Die Ursachen für einen Vitamin-B12 -Mangel können vielfältig sein: So kann die Zufuhr von Vitamin B12 ungenügend sein, die Aufnahme reduziert oder der Bedarf erhöht. (b / Foto: jarun011 / stock.adobe.com)


Ursachen eines Vitamin-B12 -Mangels

 Als Industrienation zählt Deutschland nicht zu den
Vitamin­-B12­-Mangelländern. Die allgemeine Versorgungslage mit Vitamin B12 ist gut. So führen Männer im Mittel 5,8 µg pro Tag zu, Frauen 4 µg pro Tag und erfüllen somit die Zufuhrempfehlungen der Deutschen Gesellschaft für Ernährung (DGE). Unter einem Mangel leiden hierzulande vorwiegend Frauen, 26 Prozent erreichen die DGE-Empfehlung nicht.

Die Ursachen für einen Vitamin-B12 -Mangel können vielfältig sein: So kann die Zufuhr von Vitamin B12 ungenügend sein, die Aufnahme reduziert oder der Bedarf erhöht.

  • Ungenügende Zufuhr: Bestimmte Personengruppen zählen zu den Vitamin-B12 -Mangel-Risikokollektiven. Dazu gehören vor allem Vegetarier, Veganer, Menschen mit Fehl- oder Unterernährung und Alkoholiker.
    Auch vollgestillte Kinder von rein veganen Müttern können einen Vitamin-B12-Mangel entwickeln.

  • Reduzierte Aufnahme: Für die Aufnahme von Vitamin B12 (Extrinsic Factor) benötigt der Körper den sogenannten Intrinsic Factor. Diesen bilden die Belegzellen des Magens. Wann also fehlt dieser wichtige Intrinsic Factor? Extreme Ursache hierfür ist ein Fehlen des Magens.
    Aber auch Erkrankungen der Magenschleimhaut können die Intrinsic-Factor-Produktion vermindern ebenfalls Infektionen mit dem Magenkeim Helicobacter pylori.

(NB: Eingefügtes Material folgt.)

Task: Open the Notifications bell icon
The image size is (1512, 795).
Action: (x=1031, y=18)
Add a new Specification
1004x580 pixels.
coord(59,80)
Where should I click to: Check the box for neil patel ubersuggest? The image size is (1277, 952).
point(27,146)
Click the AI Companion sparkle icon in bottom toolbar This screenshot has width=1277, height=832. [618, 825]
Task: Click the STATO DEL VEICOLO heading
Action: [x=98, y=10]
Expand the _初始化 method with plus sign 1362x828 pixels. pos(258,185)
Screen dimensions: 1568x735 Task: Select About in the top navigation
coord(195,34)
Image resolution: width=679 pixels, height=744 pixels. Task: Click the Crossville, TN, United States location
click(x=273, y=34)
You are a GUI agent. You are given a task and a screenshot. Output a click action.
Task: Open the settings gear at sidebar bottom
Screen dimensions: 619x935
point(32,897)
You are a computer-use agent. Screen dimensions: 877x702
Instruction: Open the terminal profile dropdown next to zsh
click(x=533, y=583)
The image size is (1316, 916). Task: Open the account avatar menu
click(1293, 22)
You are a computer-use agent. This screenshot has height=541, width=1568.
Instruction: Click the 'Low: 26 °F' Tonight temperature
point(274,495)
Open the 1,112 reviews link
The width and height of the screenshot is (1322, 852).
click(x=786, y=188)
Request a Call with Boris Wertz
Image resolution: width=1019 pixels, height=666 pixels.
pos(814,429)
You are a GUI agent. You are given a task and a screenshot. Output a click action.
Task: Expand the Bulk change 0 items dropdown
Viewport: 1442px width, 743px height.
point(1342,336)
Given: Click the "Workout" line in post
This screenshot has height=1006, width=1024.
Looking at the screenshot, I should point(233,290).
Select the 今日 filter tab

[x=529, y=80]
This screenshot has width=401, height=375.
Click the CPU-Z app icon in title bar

Bei der perniziösen Anämie bildet der Körper Antikörper gegen die Belegzelle des Magens, somit fehlt auch in diesem Fall die Fähigkeit, den Intrinsic Factor zu bilden.

    Möglich ist auch, dass zwar der Intrinsic Factor ausreichend vorhanden ist, jedoch das zugeführte Vitamin B12 nicht in genügender Menge aus der Nahrung freigesetzt wird. Das ist dann der Fall, wenn die Säure fehlt. So können auch Magensäure-regulierende Arzneimittel wir Protonenpumpenhemmer (Omeprazol, Pantoprazol, …) oder H2-Antihistaminika (Famotidin, Ranitidin, … ) zu einem Vitamin-B12-Mangel führen.
    Allerdings nimmt auch physiologisch mit zunehmendem Alter die Säureproduktion des Magens ab, somit kann diese defizitäre Situation vor allem Senioren für einen Vitamin-B12-Mangel prädestinieren.
    Erfolgt die Freisetzung aus der Nahrung zwar im Magen, wird Vitamin-B12 erst ein Stück später im Gastrointestinaltrakt aufgenommen, und zwar im letzten Abschnitt des Dünndarms (Ileum). Patienten, die unter chronisch entzündlichen Darmerkrankungen leiden, wie beispielsweise Morbus Crohn oder Colitis ulcerosa, oder die entzündete Darmwände haben aufgrund einer Zöliakie beispielsweise, können sekundär dann ebenfalls zu wenig des wichtigen Vitamins abbekommen.
    Gleiches gilt nach Darmresektion. Auch manche Darminfektionen, unter anderem mit Parasiten wie dem Fischbandwurm, tragen zu einem Mangel bei, da die Parasiten beziehungsweise Erreger Vitamin B12 für ihre eigenen Stoffwechselprozesse verbrauchen.

  • Erhöhter Bedarf: Wie bei so vielen Vitaminen oder Mineralstoffen, ist auch bei Vitamin B12 der Bedarf in der Schwangerschaft und Stillzeit erhöht. So gilt laut den Empfehlungen der Deutschen Gesellschaft für Ernährung (DGE) für Erwachsene eine Zufuhr von 3 µg/Tag, Schwangere sollten 3,5 µg/Tag und Stillende 4 µg/Tag täglich zuführen.